Kişisel çıkarlar uğruna sorumluluk duygusunu göz ardı ederek insanlara iftira atmak, bir hastalık olarak kabul edilir. İftiranın amacı genellikle insanları itibarsızlaştırmak ve onların iş ve onurunu zayıflatmaktır. Bu nedenle her söz ve her haberin doğruluğuna güvenmemek, öncesinde iyice araştırmak önemlidir. Özellikle ırz ve namus gibi hassas konularda hızlıca görüş belirtmek yerine, sonuçları itibariyle daha doğru bir tutum sergilenmiş olur.
Nitekim Yüce Allah,
“Ey iman edenler! Size fâsık birisi bir haber getirirse, bilmeyerek bir topluluğa zarar verip yaptığınıza pişman olmamak için haberin doğruluğunu araştırın" (Hucurat,49/6) buyurmaktadır.
Yüce Allah, ağızdan çıkan her sözün yazıcı melekleri tarafından kaydedildiğini bildirmektedir:
“İnsan, (iyi veya kötü) her hangi bir söz söylemez ki, yanında (yaptıklarını) gözetleyen (ve tespit eden) hazır bir melek bulunmasın” (Kaf,50/18)
İftiranın Müeyyidesi
Yüce Allah, Kur'ân'da, namuslu bir erkek ve kadına iftira eden kimsenin cezası bunu dört âdil şahit ile ispat edemeyen müfterîlerin cezalarının seksen sopa vurulması olduğunu ve bunların tanıklıklarının ebedî olarak kabul edilmemesi gerektiğini bildirmektedir (Nur, 24/40). Bu ceza, iftiranın ne kadar büyük günah olduğunu ifade etmektedir. Yüce Allah iffetli insanlara iftira edenlerin dünya ve âhirette lanet ve büyük bir ceza olduğunu bildirmektedir:
"İffetli ve (haklarında uydurulan kötülüklerden) habersiz mümin kadınlara zina isnat edenler gerçekten dünya ve âhirette lanetlenmişlerdir ve onlara çok büyük bir azap vardır" (Nur, 24-23)
Nur Suresi'nde, Yüce Allah Peygamberimizin eşi Hz. Aişe'ye iftira atan ve ileri geri konuşanları kınamaktadır.
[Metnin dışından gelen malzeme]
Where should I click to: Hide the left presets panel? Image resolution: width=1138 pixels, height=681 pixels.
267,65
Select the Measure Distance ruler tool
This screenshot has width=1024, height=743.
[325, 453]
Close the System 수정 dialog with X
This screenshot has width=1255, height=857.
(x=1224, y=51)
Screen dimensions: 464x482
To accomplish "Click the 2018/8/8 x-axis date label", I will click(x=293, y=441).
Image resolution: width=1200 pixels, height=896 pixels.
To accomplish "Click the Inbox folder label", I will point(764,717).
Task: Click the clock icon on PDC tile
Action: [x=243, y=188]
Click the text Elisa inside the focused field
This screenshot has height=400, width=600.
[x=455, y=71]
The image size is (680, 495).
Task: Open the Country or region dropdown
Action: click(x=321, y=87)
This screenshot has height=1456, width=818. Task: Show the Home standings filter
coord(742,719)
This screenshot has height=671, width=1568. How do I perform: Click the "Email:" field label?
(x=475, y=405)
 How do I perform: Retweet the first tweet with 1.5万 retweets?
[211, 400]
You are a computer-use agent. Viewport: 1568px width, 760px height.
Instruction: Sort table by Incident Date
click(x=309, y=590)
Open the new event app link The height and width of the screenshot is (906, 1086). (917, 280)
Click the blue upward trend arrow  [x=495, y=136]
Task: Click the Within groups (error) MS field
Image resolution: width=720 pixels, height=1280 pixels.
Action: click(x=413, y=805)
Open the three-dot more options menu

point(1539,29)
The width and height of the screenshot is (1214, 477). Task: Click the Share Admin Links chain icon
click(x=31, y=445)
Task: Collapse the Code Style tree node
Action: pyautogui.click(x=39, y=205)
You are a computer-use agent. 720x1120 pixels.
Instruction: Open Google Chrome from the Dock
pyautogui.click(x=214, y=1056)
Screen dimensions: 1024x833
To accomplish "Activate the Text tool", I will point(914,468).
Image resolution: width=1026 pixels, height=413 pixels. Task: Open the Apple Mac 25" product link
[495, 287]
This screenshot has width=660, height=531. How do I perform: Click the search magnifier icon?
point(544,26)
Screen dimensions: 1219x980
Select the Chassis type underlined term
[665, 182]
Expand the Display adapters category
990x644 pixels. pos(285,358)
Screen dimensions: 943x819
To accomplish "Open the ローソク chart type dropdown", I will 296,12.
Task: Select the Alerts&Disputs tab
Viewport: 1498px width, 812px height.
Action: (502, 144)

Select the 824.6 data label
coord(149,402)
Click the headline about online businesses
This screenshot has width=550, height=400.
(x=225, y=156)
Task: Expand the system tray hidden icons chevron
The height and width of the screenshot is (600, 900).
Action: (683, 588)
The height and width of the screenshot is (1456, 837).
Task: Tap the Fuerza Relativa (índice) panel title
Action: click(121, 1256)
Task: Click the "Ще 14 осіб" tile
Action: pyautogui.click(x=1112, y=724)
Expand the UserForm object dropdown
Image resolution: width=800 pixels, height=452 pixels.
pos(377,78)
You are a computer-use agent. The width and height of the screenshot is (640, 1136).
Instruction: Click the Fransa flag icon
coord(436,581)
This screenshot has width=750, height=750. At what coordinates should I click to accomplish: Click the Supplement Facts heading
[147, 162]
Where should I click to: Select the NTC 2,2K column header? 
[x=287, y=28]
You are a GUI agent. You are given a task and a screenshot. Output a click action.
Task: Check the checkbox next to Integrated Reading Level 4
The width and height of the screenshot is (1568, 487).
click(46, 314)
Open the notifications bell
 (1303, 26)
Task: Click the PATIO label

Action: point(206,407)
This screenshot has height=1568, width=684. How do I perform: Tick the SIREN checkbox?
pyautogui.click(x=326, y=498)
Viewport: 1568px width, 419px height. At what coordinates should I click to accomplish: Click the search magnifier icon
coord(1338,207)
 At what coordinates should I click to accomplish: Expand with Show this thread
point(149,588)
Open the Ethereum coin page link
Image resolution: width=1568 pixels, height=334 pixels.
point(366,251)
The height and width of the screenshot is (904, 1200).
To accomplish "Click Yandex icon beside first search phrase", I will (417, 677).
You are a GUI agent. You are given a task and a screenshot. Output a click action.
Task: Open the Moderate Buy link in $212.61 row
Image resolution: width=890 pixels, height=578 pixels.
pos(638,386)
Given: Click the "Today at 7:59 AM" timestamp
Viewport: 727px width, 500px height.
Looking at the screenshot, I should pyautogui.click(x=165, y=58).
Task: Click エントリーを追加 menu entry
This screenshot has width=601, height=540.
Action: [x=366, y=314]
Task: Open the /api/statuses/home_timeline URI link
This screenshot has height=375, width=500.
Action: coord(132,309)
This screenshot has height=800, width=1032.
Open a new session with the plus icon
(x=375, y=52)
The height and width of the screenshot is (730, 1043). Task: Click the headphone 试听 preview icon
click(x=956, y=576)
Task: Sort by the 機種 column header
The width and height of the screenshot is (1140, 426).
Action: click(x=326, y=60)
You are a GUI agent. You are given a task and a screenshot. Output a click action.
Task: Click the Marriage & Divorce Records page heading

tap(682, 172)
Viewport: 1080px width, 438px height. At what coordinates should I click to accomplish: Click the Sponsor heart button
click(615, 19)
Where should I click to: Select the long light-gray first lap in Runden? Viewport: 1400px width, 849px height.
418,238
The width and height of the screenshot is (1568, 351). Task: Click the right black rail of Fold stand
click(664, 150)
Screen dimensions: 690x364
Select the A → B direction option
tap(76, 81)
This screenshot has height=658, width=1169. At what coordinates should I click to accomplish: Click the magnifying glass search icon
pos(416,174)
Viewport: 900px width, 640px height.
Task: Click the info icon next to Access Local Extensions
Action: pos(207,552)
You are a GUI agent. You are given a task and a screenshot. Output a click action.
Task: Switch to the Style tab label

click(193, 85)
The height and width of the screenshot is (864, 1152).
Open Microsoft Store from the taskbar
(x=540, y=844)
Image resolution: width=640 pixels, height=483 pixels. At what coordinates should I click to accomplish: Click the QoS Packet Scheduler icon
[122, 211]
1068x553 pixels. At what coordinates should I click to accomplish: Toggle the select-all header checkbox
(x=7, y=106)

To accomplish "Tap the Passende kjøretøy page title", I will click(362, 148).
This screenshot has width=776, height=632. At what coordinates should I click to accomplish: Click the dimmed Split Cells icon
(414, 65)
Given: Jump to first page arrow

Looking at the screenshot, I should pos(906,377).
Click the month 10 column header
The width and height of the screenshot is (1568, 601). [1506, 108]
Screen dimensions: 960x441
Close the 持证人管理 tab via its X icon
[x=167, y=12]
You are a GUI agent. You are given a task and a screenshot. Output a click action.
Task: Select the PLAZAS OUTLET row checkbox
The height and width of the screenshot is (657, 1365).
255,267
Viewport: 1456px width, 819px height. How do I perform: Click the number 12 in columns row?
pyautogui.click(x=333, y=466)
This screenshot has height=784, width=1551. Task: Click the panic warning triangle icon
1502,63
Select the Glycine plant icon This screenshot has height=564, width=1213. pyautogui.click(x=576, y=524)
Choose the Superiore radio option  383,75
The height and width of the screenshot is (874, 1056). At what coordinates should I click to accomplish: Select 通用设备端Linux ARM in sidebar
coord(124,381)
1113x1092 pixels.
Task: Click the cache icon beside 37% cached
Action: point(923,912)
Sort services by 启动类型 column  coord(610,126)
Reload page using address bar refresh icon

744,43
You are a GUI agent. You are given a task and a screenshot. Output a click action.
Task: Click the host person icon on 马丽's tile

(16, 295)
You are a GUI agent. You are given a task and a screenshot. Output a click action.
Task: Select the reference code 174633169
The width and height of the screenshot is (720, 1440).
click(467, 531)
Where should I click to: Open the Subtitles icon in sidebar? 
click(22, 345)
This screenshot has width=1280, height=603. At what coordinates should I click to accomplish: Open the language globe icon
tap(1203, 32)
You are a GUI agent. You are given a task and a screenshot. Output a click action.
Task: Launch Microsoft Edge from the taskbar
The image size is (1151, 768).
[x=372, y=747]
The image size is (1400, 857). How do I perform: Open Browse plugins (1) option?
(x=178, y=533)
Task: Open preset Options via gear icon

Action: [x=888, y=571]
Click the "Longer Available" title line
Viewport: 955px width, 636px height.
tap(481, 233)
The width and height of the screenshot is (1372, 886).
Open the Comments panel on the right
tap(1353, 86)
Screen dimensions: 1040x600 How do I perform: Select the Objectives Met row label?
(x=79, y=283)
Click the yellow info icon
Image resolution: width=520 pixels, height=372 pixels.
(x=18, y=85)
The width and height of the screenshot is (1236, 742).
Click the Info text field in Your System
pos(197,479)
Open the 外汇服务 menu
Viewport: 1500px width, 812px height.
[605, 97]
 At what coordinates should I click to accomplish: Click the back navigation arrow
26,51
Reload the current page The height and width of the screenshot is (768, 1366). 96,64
Bu ayetler, müminlerin böyle bir davranışta bulunmamaları gerektiğini vurgulamakta ve Hz. Aişe validemizin temizliğini ve ahlaki yüceliğini korumaktadır. (Nur, 24/11-20).
Müminler, başkalarının kusurlarını açığa vurmak veya onları eleştirmek yerine, kendi hatalarını gözden geçirmelidirler. Başkalarının yanlışlarını ve kusurlarını dile getirmek, bir müminin sorumluluğu değildir. Bu tür davranışlar, kalbimizi, aklımızı ve vicdanımızı kirletir; bizi günahkar kılar.